== Segment start ==

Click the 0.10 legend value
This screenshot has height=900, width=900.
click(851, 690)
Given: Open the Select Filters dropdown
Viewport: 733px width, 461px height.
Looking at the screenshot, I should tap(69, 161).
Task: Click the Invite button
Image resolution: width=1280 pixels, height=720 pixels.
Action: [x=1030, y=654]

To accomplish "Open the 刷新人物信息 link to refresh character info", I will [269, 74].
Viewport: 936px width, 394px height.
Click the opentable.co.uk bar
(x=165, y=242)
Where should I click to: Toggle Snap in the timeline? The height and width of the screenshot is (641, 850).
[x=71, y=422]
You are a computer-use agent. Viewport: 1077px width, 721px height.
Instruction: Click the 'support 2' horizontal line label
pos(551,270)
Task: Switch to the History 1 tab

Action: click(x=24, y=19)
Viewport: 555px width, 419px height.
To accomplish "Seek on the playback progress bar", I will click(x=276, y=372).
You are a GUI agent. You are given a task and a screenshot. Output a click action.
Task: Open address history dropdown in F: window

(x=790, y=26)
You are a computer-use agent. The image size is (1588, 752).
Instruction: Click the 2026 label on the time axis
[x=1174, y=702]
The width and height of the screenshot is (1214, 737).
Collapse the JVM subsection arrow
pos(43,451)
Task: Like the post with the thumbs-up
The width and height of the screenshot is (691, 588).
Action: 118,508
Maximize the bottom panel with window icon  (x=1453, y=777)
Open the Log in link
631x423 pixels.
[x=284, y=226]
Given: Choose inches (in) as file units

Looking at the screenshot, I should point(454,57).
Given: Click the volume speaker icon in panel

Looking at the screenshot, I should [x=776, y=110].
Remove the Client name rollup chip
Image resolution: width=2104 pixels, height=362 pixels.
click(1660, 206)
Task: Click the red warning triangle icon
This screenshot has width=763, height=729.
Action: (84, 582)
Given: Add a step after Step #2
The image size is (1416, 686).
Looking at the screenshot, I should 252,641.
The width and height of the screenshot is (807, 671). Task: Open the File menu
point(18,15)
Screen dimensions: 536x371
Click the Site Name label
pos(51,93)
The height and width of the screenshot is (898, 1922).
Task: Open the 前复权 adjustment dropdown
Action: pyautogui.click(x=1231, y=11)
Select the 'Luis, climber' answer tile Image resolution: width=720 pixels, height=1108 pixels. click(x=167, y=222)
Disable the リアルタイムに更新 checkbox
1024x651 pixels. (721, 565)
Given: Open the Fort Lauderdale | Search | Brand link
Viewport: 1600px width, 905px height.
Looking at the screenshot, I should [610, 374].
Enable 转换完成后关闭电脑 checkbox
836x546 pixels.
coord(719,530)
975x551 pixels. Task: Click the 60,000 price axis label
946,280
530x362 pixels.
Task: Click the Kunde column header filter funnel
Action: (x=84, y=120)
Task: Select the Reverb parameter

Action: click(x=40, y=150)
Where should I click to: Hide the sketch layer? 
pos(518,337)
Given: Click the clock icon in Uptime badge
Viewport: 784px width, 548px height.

== Segment end ==

■ **Assigned task**
State, as a bare number, how many lines of the material include the string "accomplish".

■ **Answer to the exercise**
2